Last updated: June 2018
Back in April, there was still a patch of snow in the front yard. I live in Buffalo, NY where it can be sunny and in the 50’s making one wonder if it's finally spring. I began the spring cleaning round up and noticed a number of spray bottles of sunscreen in the garage. What do I do with it? Do I keep it and reuse it? Everything in the garage froze the whole winter. What do I do with old sunscreen? The last thing I want to do is lather my family up with ineffective sunscreen and have them burn. I needed some answers.
Does sunscreen expire?
According to a recently published article on the effectiveness of sunscreen on the Mayo Clinic website, there are some good rules of thumb:
- Sunscreens are formulated to remain effective for up to three years if they are stored properly.1
- Sunscreen packaging should have expiration dates clearly displayed. If not, be sure to note the date you purchased it on the bottle for easy reference.1
- If sunscreen looks discolored or has any change in consistency, then toss it out.1
Does frozen sunscreen go bad?
But what about storing it in the frozen garage all winter where neither man nor beast should inhabit? The directions on the sunscreen bottle itself recommended storing it in a cool, dry place. I understand that it should not be left in a very hot car as it is an aerosol bottle, but my issue was with the cold and I don’t think that “cool” means freezing temperatures for months at a time. So, since I would rather be safe than sorry, I ditched the bottles altogether.

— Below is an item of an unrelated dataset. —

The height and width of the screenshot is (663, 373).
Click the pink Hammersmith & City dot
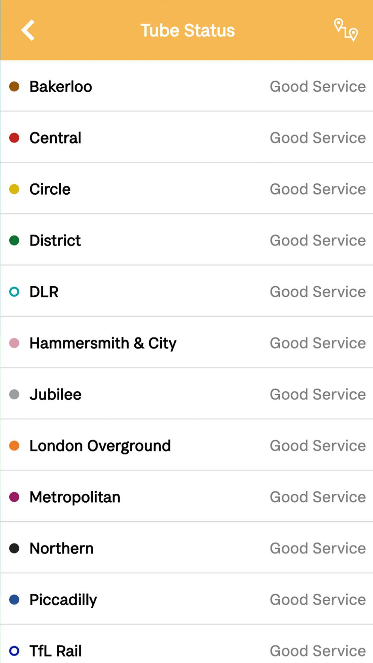[x=14, y=343]

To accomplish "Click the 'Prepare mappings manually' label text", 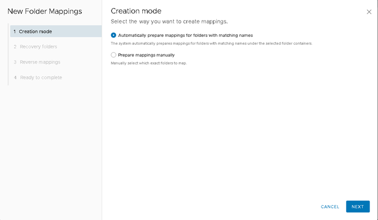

New recommendations: pre sun application
In all of this, I also found additional recommendations regarding sunscreen application that make sense. According to the British Association of Dermatologists (BAD), it should be applied liberally 30 minutes before going outside so that it may be fully absorbed into the skin and reapplied every two hours.2
Do you use any of these sun protection methods?
New recommendations: another rating
Evidently, there is another important rating beyond SPF (Sun Protection Factor, which measures how much UVB rays are blocked) that should be considered when purchasing and using sunscreen. It is called the star rating scale and it measures how much UVA is blocked.3 According to BAD, the scale goes from 0-5 with sunscreen receiving three stars having the ability to block out 60% of the UVA as UVB rays.3 What does this mean? Well, according to the article, look for a sunscreen that is at least 4-star.
My head is spinning
To summarize, BAD recommends at least SPF 30 with a 4-star rating. Does this seem like a hotel rating system? So, now when I go to my local pharmacy and make my new purchase of sunscreen for the season, I will note the expiration date on the label, store it in a cool, dry place, apply it 30 minutes before going outside and make sure that it is at least 30 SPF and has a 4-star rating or better. I am going to need an administrative assistant just to manage my sunscreen!!!
Do you sunscreen in the fall?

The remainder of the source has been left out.